Созвездие смыслов: философские рассказы и притчи - страница 25
Однако здесь возникает первый парадокс, тонко подмеченный самим автором концепции: эта внешняя легкость и снижение требований к миру сочетаются с сохранением и даже возрастанием требований к себе. Как это возможно? Если все суета, то зачем требовать чего-то от себя? Не есть ли это скрытая форма той же самой суеты, лишь перенесенная вовнутрь? Или же это необходимый противовес? Чтобы обрести свободу от внешнего, нужно выстроить некую внутреннюю цитадель самодисциплины? «Похуизм» тогда оказывается не столько полным безразличием, сколько перенаправлением энергии – с борьбы с миром на работу над собой. Но не таится ли здесь ловушка – стать аскетом во имя безразличия?
На другом полюсе поиска свободы стоит фигура куда более радикальная и пугающая – Яков Франк, мистик и ересиарх XVIII века. Его путь к свободе лежал не через игнорирование или умаление Закона, а через его активное, сознательное попрание. Франк верил в существование высшей Торы, Торы Мира Ацилут, чьи заповеди («мицвот») противоположны заповедям Торы Моисеевой. Следование этим «антимицвот» – кощунства, ритуальные нарушения табу, сидение голой задницей на священном свитке Торы – было для него не грехом, а высшим служением, путем к истинной свободе. «Я пришел для того, чтобы избавить мир от всех законов, существовавших до сих пор», – провозглашал он. Свобода, по Франку, рождается не из смирения перед суетой, а из титанического столкновения Закона и Анти-Закона, из их взаимной аннигиляции, над которой и воспаряет освобожденный дух. Это свобода через трансгрессию, через разрушение всех рамок.
Две модели, два пути. Губермановский «похуист» обретает свободу, уменьшая трение о мир, снижая свои ожидания до нуля. Франкист ищет свободу в максимальном трении, в искре, высекаемой при столкновении противоположностей. «Похуист» отстраняется от мира, сохраняя (и даже усиливая) внутреннюю структуру.
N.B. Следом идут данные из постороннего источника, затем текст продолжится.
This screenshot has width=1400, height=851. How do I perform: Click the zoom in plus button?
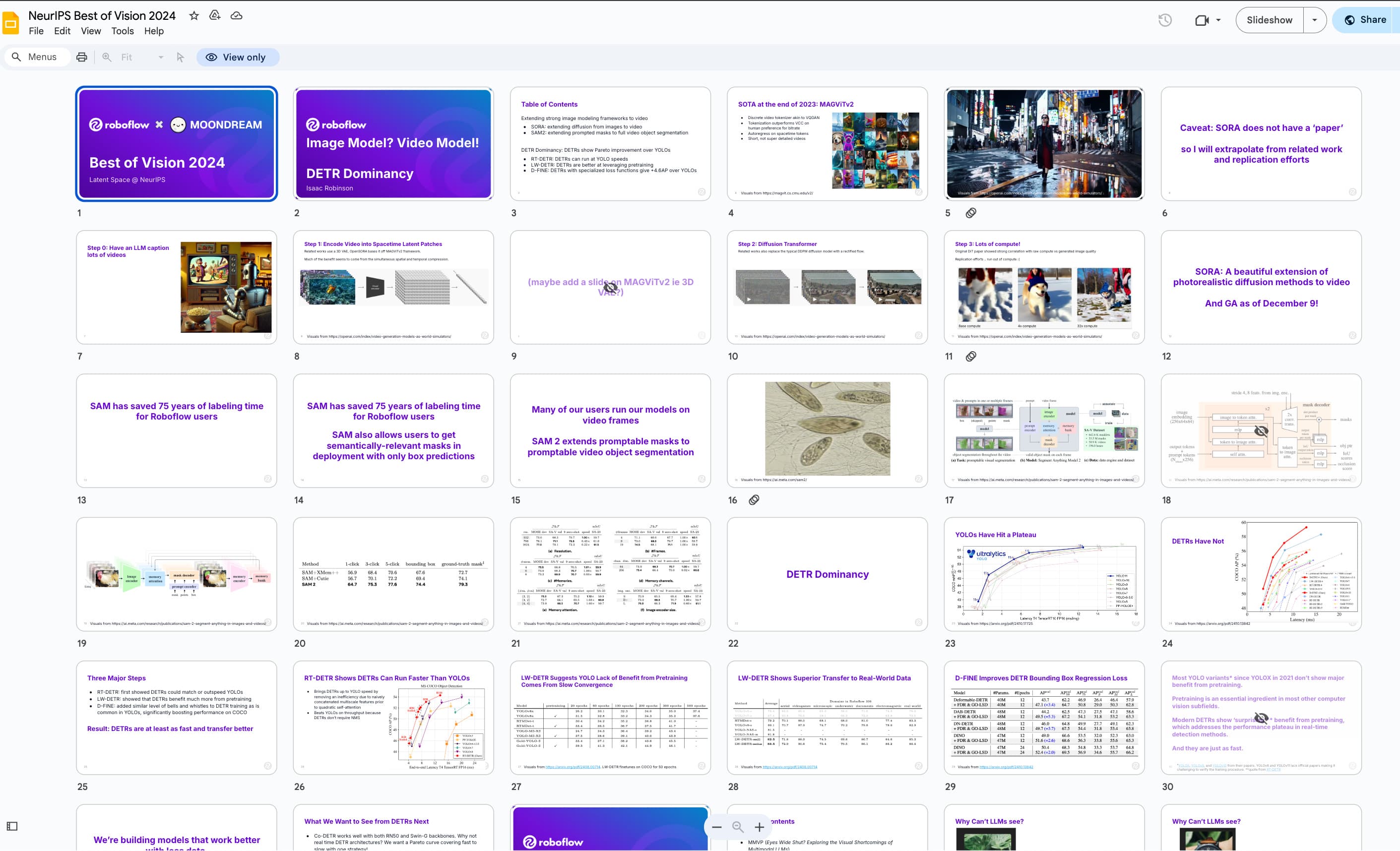click(x=759, y=827)
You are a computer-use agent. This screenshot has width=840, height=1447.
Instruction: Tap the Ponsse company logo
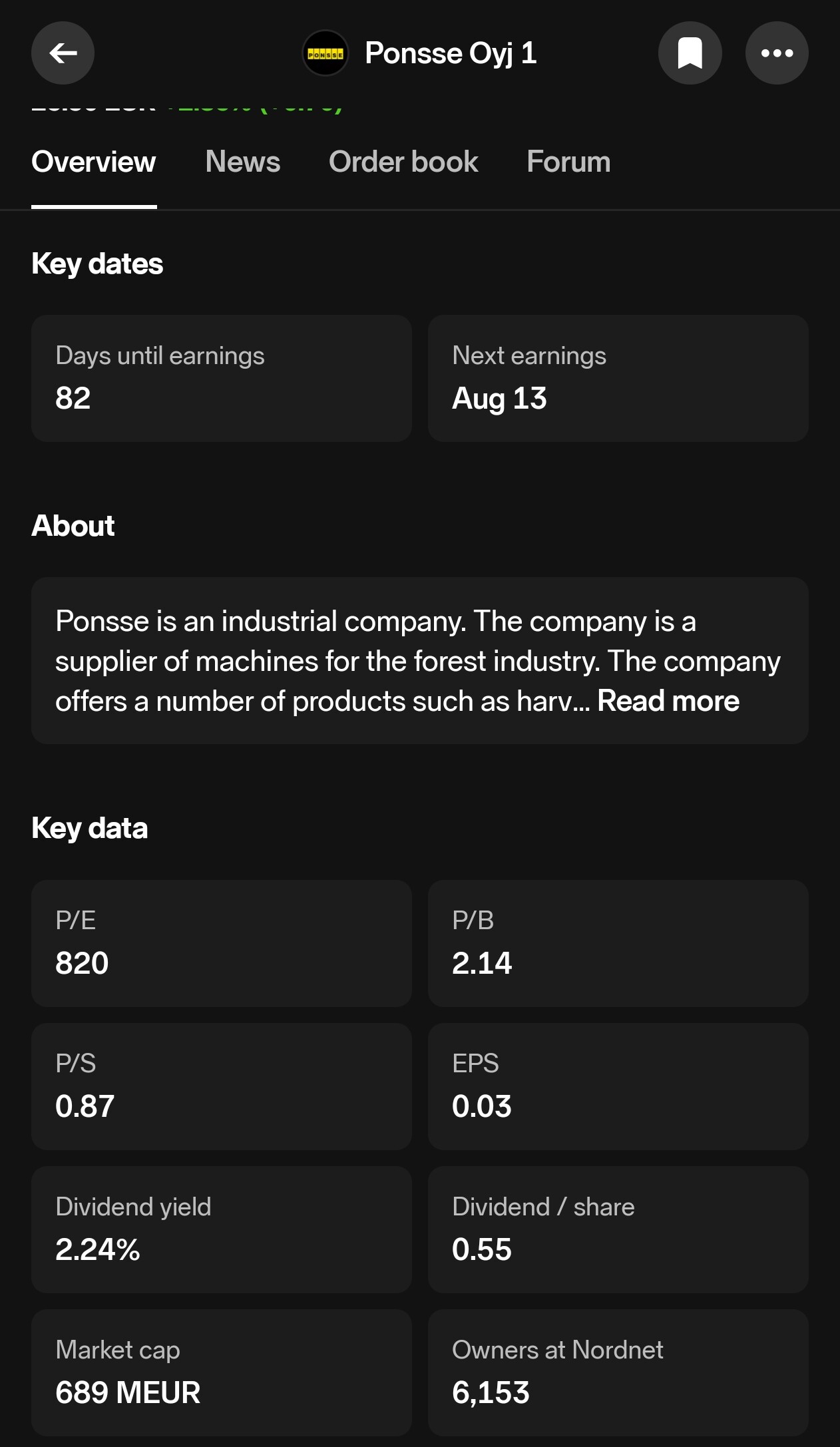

Франкист взрывает и внешнюю, и внутреннюю структуру во имя хаотической свободы.
Но жизнеспособно ли «общество похуистов»? Не является ли оно утопией, еще более хрупкой, чем город Солнца Кампанеллы? Ведь мир населен не только мудрецами, постигшими суету. Есть и хищники, большие и малые. Есть и те самые «холуи», которых так точно описал Губерман в другом своем знаменитом афоризме: «По-моему, самое страшное – раб, ставший надзирателем». Не окажутся ли вежливые, уступающие дорогу «похуисты» легкой добычей для этих надзирателей из бывших рабов, для тех, кто жаждет власти и не обременен знанием Екклесиаста? Не загребут ли их те самые «куры», о которых говорит пословица? Легкость бытия может обернуться беззащитностью.
Возможно, подлинная свобода, достижимая в несовершенном человеческом обществе, лежит не в крайностях – ни в тотальном безразличии «похуизма», ни в разрушительном бунте франкизма. Она может возникать и балансировать на тонкой грани добровольного взаимоограничения, основанного на уважении к социальным ожиданиям друг друга. Это не высшая метафизическая свобода от Закона или Суеты, но хрупкая социальная свобода, где моя свобода размахивать руками кончается там, где начинается нос другого. Это требует не возрастающих требований к себе в вакууме, а постоянного диалога и согласования своих свобод с чужими.
И все же, в ироничной легкости «похуизма» есть своя притягательность, своя правда. Возможно, это не рецепт идеального общества, но необходимая прививка от фанатизма, от превращения в того самого «раба-надзирателя», который всегда знает, как надо жить другим. Улыбка Екклесиаста, проглядывающая сквозь «галиматью» Губермана, напоминает: не стоит слишком уж серьезно относиться ни к своим требованиям к миру, ни, быть может, даже к своим требованиям к себе. Ведь все – суета. Кроме, разве что, самой попытки жить свободно и не мешать жить другим. А это уже немало.